Reviewed and the 64 ingredients do give us a bump, but not a huge bump. Here are about the number of records we could pick up based on the old copy of LAERTES:

image

WITH CTE_MISSING_ROWS AS (
    SELECT e.*, 
        c.CONCEPT_ID AS INGREDIENT_CONCEPT_ID, c.CONCEPT_NAME AS INGREDIENT_CONCEPT_NAME
    FROM DRUG_HOI_EVIDENCE e
        JOIN DRUG_HOI_RELATIONSHIP r
            ON r.ID = e.DRUG_HOI_RELATIONSHIP
            /*ROLL DOWN TO INGREDIENTS*/
        JOIN CONCEPT_ANCESTOR ca
            ON ca.DESCENDANT_CONCEPT_ID = r.DRUG
            AND ca.ANCESTOR_CONCEPT_ID IN (
                SELECT DISTINCT CONCEPT_ID
                FROM CONCEPT
                WHERE VOCABULARY_ID = 'RxNorm'
                AND CONCEPT_CLASS_ID = 'Ingredient'
                AND INVALID_REASON IS NULL
            )
        JOIN CONCEPT c
            ON c.CONCEPT_ID = ca.ANCESTOR_CONCEPT_ID
    WHERE c.CONCEPT_ID IN (
    /*Potential Missing Ingredients*/
    1186087,1119119,981774,757688,1397141,904525,1336825,43526465,1337620,1118084,912263,1315411,42874220,45775372,1304643,1756831,1358436,40222444,46287397,43526424,989482,1703069,1301125,757352,1151789,19011440,1526475,19017742,1304850,1149380,46276250,937368,1516976,1502905,722424,713196,40239216,1736887,40170911,967562,987366,46275968,735843,1314577,42900448,1110942,1304919,734354,19080982,1337107,40238930,1314273,40241331,733523,952004,44785086,44785094,1336926,19011093,1387104,904501,40161532,1308842,780442
    )
)
SELECT '01-ROW_COUNTS' AS STAT,
        EVIDENCE_TYPE AS STAT_TYPE,
        SUPPORTS, 
        COUNT(*) AS STAT_VALUE
FROM CTE_MISSING_ROWS
GROUP BY EVIDENCE_TYPE, SUPPORTS
UNION
SELECT '01-ROW_COUNTS' AS STAT,
        'Total' AS STAT_TYPE, 
        NULL AS SUPPORTS,
         COUNT(*) AS STAT_VALUE
FROM CTE_MISSING_ROWS
ORDER BY 1,2,3 DESC,4;
cgreich commented 8 years ago

So, wait. Where did you get these 64 from? Are they just random from what you were looking at?
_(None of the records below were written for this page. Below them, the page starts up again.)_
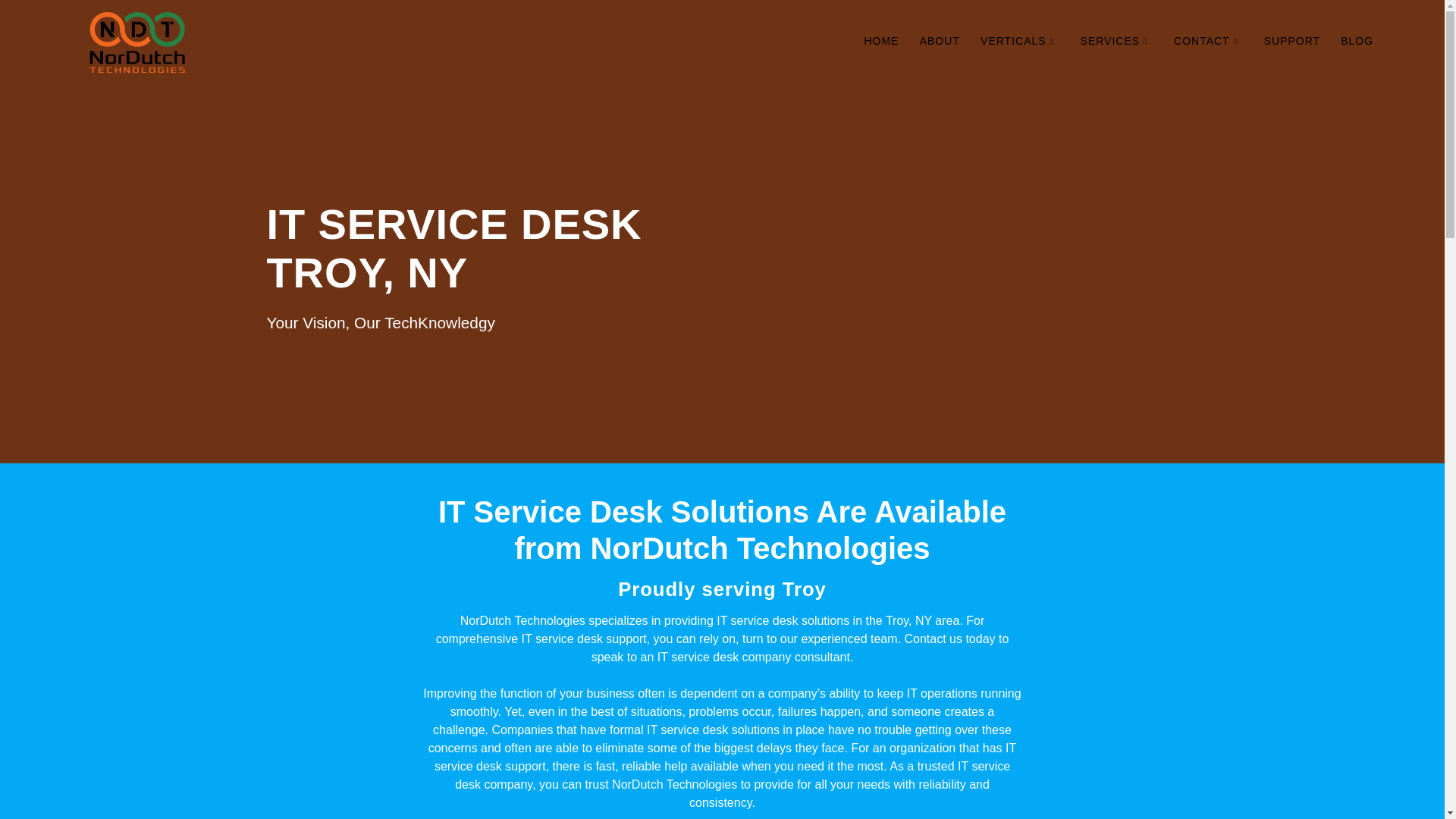
VERTICALS (1019, 41)
HOME (880, 41)
BLOG (1356, 41)
SUPPORT (1291, 41)
SERVICES (1116, 41)
CONTACT (1208, 41)
ABOUT (939, 41)
Given the description of an element on the screen output the (x, y) to click on. 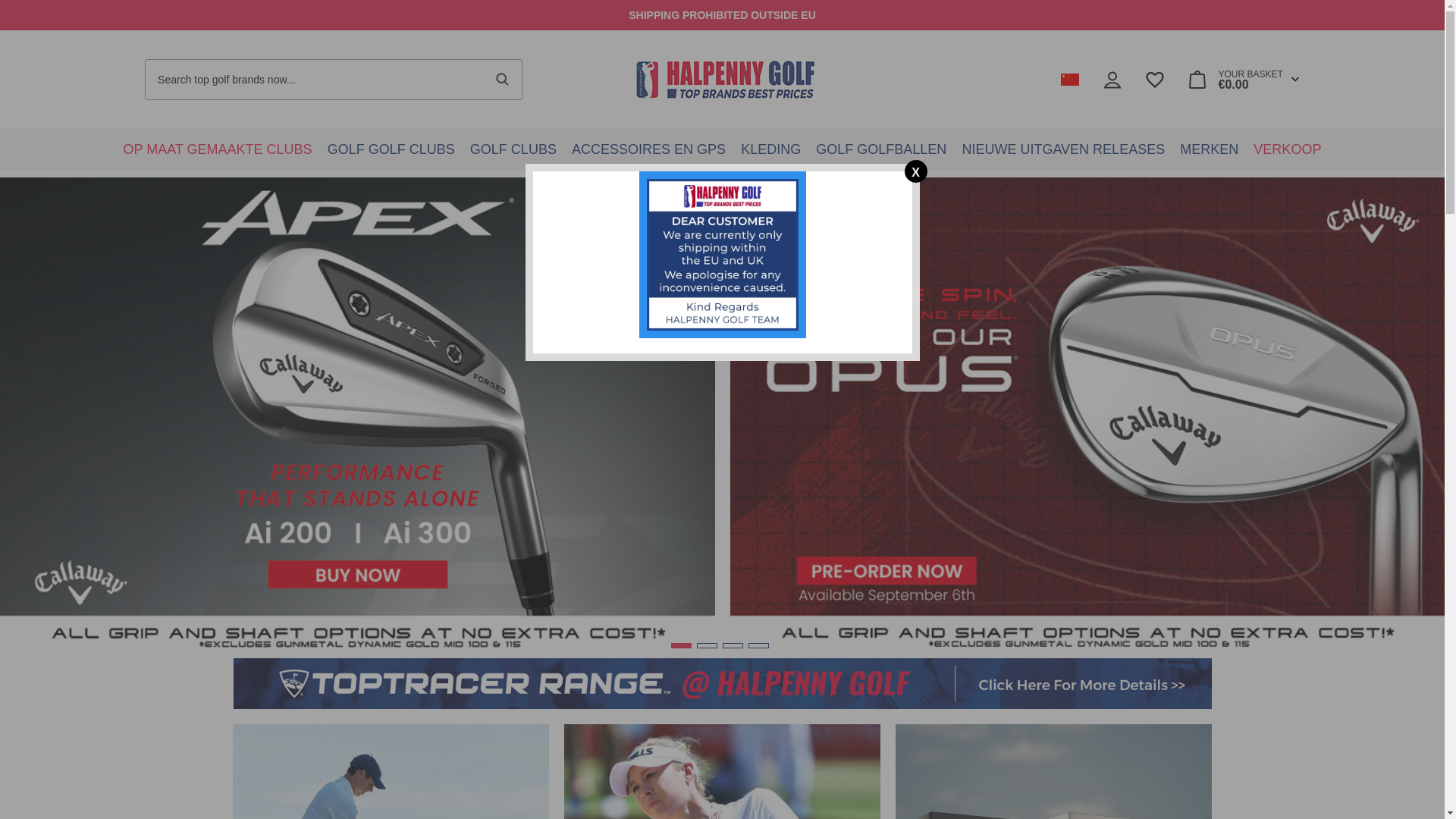
Bekijk alle golfclubs (391, 148)
Account login (1111, 79)
Bekijk alle op maat gemaakte golfclubs (217, 148)
OP MAAT GEMAAKTE CLUBS (217, 148)
Bekijk alle golfclubs (513, 148)
Bekijk Golfballen (880, 148)
Bekijk Golfkleding (770, 148)
GOLF CLUBS (391, 148)
Wishlist (1153, 79)
Country Settings (1068, 79)
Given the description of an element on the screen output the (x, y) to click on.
ericaVoss commented 8 years ago

@cgreich - I used my local copy of MedLine and basically compared if I used the Vocab vs. the lookup you provided me and I get these 64 ingredients.
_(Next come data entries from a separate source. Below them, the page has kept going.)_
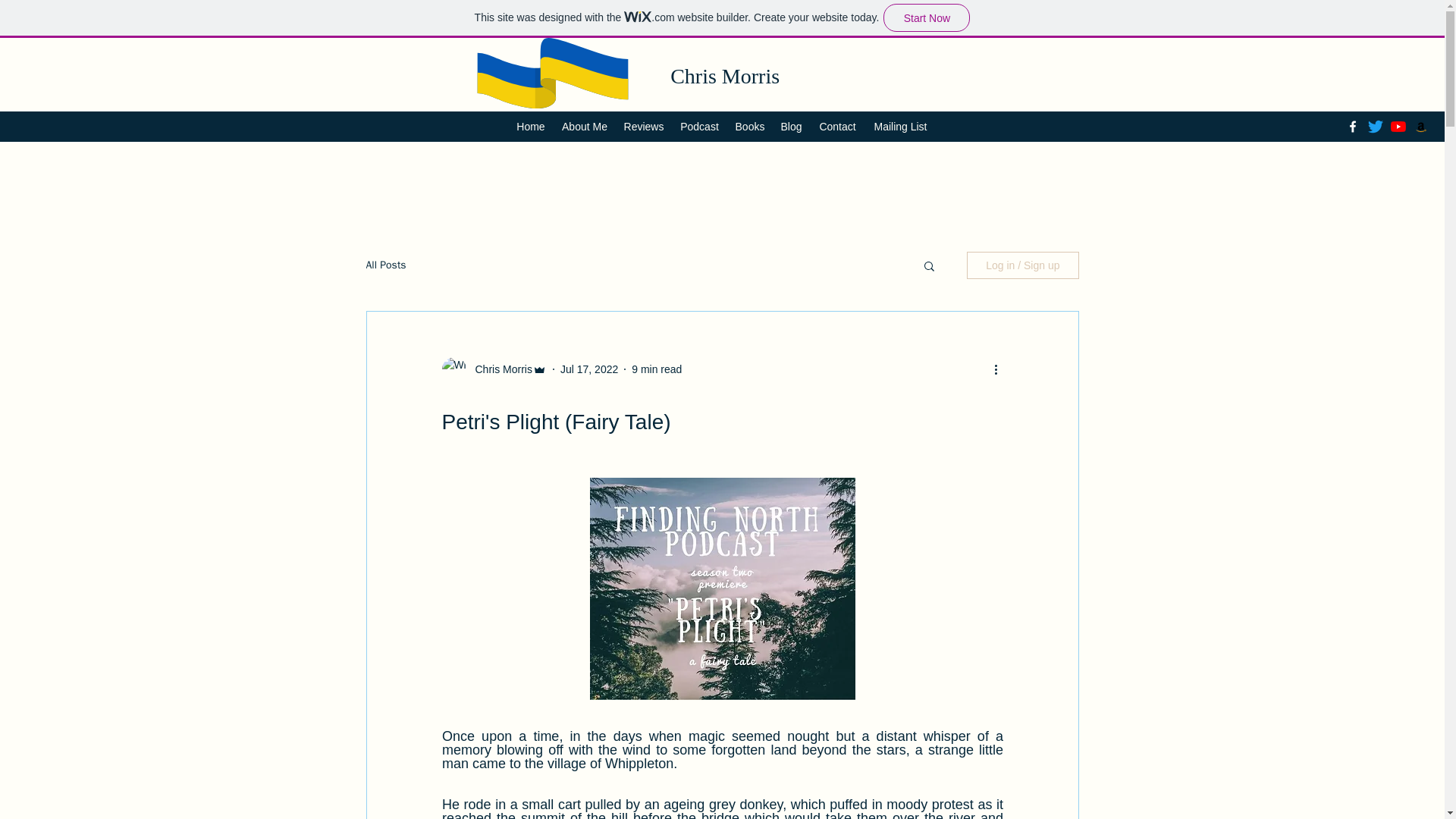
Chris Morris (498, 368)
9 min read (656, 368)
Mailing List (900, 126)
All Posts (385, 264)
Podcast (699, 126)
Reviews (643, 126)
Books (750, 126)
Blog (790, 126)
Contact (836, 126)
Jul 17, 2022 (588, 368)
Home (530, 126)
About Me (584, 126)
Chris Morris (723, 75)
Not that this would work anywhere other than my environment:

with drug_of_ade as (
    /*Look up drugs per our MEDLINE AVILLACH query*/
     select meshheading.pmid, meshheading.descriptorname, meshheading.descriptorname_ui 
     from medcit_meshheadinglist_meshheading meshheading inner join medcit_meshheadinglist_meshheading_qualifiername qualifier
     on meshheading.pmid = qualifier.pmid and meshheading.medcit_meshheadinglist_meshheading_order = qualifier.medcit_meshheadinglist_meshheading_order
     where qualifier.value = 'adverse effects'
), 
CTE_MESH_RXNORM AS (
    /*USING VOCAB*/
    SELECT A.CONCEPT_CODE source_concept_code, A.CONCEPT_NAME source_concept_name, B.CONCEPT_CODE concept_code, B.CONCEPT_NAME concept_name, B.CONCEPT_ID concept_id, B.CONCEPT_CLASS_ID concept_class_id
    FROM RNDUSRDHIT06.[VOCABULARY_V5.0_20160311].dbo.CONCEPT A, RNDUSRDHIT06.[VOCABULARY_V5.0_20160311].dbo.CONCEPT B, RNDUSRDHIT06.[VOCABULARY_V5.0_20160311].dbo.CONCEPT_RELATIONSHIP CR
    WHERE A.VOCABULARY_ID = 'MeSH' AND
          CR.CONCEPT_ID_2 = A.CONCEPT_ID AND
          B.CONCEPT_ID = CR.CONCEPT_ID_1 AND
          B.VOCABULARY_ID = 'RxNorm' AND
          CR.RELATIONSHIP_ID = 'Mapped from'
), 
CTE_NEW_MESH_RXNORM AS (
    /*USING VOCAB PATCH*/
    SELECT *
    FROM SCRATCH.dbo.EV_new_mesh
), 
CTE_COMPARE AS (
SELECT DISTINCT d.descriptorname, d.descriptorname_ui, 
        v.concept_code, v.concept_name, v.concept_id, v.concept_class_id,
        nv.concept_code NEW_CONCEPT_CODE, nv.concept_name NEW_CONCEPT_NAME, nv.concept_id AS NEW_CONCEPT_ID, nv.concept_class_id AS NEW_CONCEPT_CLASS_ID
    FROM drug_of_ade d
        LEFT OUTER JOIN CTE_MESH_RXNORM v
            ON v.source_concept_code = d.descriptorname_ui
        LEFT OUTER JOIN CTE_NEW_MESH_RXNORM nv
            ON nv.source_concept_code = d.descriptorname_ui
)
SELECT *
FROM CTE_COMPARE
WHERE CONCEPT_CODE IS NULL AND NEW_CONCEPT_CODE IS NOT NULL /*places where the VOCAB isn't making a map but the PATCH is*/
cgreich commented 8 years ago

Can you give me the list of all missing descriptorname_uis (including the pacifiers)? So I can figure out how we could catch them, maybe.

ericaVoss commented 8 years ago

I need to follow the format of the previous file. Will need to update this at a later date.